=== Data listing ===

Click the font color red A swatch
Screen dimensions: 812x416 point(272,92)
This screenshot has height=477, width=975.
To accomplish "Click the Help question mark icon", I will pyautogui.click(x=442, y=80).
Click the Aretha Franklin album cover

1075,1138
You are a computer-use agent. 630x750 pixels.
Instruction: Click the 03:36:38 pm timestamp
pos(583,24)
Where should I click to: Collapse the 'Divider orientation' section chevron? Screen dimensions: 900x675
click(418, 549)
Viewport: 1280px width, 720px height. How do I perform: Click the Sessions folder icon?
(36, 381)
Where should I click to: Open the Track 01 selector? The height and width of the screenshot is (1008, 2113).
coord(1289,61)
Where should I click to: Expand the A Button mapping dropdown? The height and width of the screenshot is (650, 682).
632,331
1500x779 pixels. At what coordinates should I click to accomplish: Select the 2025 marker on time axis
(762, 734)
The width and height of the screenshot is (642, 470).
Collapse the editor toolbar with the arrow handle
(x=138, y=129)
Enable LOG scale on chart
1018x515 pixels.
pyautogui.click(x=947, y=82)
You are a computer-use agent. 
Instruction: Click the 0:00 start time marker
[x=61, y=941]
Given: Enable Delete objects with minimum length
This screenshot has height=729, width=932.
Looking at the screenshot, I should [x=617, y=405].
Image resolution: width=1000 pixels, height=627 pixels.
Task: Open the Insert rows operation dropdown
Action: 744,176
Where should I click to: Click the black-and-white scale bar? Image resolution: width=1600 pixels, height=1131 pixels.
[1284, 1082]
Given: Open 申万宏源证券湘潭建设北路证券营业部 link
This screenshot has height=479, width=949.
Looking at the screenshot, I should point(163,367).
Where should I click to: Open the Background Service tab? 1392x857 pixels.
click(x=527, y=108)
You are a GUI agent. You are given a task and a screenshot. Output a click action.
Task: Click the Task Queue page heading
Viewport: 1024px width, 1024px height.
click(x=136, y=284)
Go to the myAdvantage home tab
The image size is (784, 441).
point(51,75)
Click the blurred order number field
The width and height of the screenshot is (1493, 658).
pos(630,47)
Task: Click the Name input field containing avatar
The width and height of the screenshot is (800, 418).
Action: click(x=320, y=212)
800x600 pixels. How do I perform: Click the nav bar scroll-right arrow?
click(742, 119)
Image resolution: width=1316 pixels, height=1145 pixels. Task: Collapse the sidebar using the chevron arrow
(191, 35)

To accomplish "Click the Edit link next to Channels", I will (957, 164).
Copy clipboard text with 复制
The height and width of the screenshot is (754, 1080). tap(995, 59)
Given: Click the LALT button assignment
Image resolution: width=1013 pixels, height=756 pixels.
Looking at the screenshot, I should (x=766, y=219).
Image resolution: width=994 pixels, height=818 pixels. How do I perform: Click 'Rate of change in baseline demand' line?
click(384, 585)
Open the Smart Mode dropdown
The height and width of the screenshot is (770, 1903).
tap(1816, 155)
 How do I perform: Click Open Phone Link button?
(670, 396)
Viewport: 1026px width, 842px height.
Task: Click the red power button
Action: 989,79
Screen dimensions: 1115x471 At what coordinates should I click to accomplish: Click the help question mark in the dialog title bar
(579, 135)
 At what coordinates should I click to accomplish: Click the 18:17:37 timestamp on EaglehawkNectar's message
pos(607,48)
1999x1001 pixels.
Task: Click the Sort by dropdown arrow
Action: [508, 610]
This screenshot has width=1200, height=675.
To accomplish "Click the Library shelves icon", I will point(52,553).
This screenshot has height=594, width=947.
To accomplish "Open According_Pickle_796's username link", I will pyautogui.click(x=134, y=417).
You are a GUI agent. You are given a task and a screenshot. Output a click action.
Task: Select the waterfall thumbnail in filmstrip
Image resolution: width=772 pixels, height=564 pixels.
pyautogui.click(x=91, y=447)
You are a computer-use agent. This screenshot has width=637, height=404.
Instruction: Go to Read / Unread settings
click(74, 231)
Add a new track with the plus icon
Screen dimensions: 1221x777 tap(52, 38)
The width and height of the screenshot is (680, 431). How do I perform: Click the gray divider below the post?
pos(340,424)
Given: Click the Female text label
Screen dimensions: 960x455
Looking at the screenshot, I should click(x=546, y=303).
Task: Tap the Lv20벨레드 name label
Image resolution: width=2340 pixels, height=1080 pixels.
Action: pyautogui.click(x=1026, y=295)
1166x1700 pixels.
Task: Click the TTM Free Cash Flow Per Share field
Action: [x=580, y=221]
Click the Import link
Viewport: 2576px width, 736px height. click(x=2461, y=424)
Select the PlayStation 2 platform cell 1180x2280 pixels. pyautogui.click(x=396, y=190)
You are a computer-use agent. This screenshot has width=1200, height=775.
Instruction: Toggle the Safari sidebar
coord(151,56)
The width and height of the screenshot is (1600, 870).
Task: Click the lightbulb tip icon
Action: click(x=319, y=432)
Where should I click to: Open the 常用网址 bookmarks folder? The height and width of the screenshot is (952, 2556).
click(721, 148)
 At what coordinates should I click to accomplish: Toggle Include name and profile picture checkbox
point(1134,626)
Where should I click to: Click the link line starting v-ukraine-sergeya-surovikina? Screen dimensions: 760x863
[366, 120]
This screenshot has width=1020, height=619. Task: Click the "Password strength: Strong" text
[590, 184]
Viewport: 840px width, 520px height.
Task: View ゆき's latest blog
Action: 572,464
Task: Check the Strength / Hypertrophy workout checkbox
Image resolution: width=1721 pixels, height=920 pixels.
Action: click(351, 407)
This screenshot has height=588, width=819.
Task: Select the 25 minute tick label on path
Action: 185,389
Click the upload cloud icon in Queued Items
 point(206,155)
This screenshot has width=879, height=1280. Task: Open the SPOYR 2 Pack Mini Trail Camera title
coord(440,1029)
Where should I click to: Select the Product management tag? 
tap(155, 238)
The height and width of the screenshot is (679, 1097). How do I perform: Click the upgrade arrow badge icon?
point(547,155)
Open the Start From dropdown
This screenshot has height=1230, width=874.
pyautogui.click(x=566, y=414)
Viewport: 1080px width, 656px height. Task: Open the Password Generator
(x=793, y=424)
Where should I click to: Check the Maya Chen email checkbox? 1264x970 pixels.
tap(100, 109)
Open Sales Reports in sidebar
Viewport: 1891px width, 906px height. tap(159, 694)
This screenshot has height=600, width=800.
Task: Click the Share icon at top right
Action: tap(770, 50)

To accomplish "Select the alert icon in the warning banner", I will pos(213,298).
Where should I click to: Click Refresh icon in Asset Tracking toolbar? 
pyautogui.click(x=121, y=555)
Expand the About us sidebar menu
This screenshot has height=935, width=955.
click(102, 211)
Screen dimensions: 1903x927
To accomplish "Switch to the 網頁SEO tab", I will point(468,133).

===

-- Task instructions --
When a line of the data holds the string "computer", pick it out and copy it.

-- Solution below --
You are a computer-use agent. 630x750 pixels.
You are a computer-use agent. 
You are a computer-use agent. This screenshot has width=637, height=404.
You are a computer-use agent. This screenshot has width=1200, height=775.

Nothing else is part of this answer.